From a transactional point of view though, a party may want to take this risk and negotiate a downward review of the purchase price knowing that it may be able to negotiate an extension with the regulatory body. There is in fact, a provision in Nigerian law which gives this leeway to seek extension, although this provision is relatively unknown, which I have seen used in a transaction.
Confirmation of Ownership:
It is really very vital to confirm ownership by means of searches and enquiries at the Department of Petroleum Resources (DPR) and company’s house. This helps to throw up material contracts which may ordinarily not be disclosed. Anyway, warranties and indemnities are always important in the relevant transfer agreements.
The share sale/asset sale debate:
A party also needs to, where it has the choice, decide whether it prefers a share or assets acquisition. The prospective buyer may want to buy the assets indirectly by buying the shares of the special purpose or project specific vehicle or directly acquire the assets. One of the advantages of a share sale is that Capital Gains tax is not payable. Additionally, and stamp duty will be payable on the share transfer instrument will not be payable on any gains arising upon the sale of shares. There are also other advantages of one over the other.

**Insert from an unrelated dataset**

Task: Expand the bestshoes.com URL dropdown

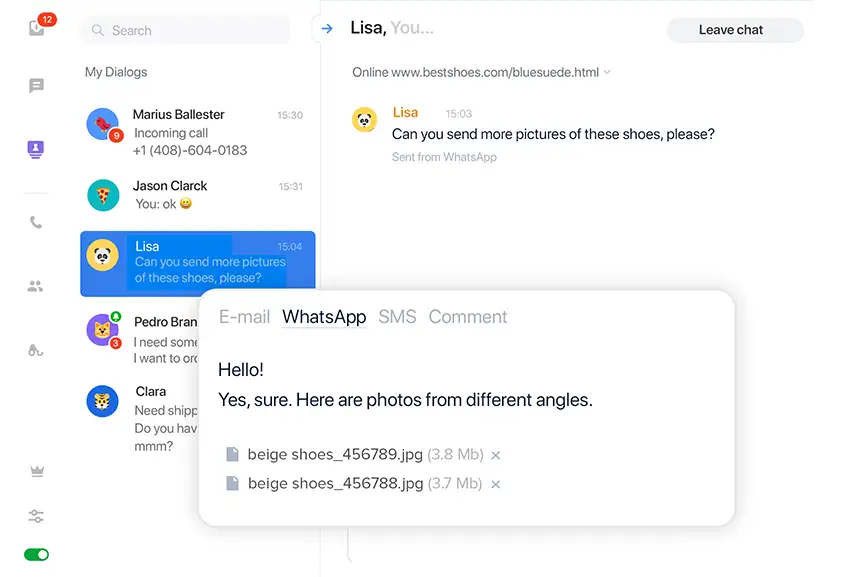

It is also necessary to review the Joint Operating Agreement (“the JOA”), the Technical Services Agreement (“the TSA”) and other such agreements which have the potential of reducing the proposed seller’s interest in the acreage, but which may not be readily visible. In Nigeria, a way to go round the need for acquisition is to enter into a TSA or some sort of agreement where a party does not directly have interest in the assets (some form of economic interest agreement) but interests in the proceeds. It is therefore important to review these; to be sure that party actually has both legal and beneficial interest in the portion it wants to sell.
Also in drafting the contracts, it should be noted that for certain agreements the government, through the DPR or National Petroleum Investment Management Services (NAPIMS) has template which they insist must be used.
Prospective foreign investors and legal advisors should also keep abreast of laws, particularly those related to corruption having extra-territorial reach and relating to the prospective investor’s country.
It should be noted this paper is not exhaustive; therefore, experienced energy lawyers need to be consulted prior to beginning the negotiation of any acquisition of upstream oil & gas assets in Nigeria.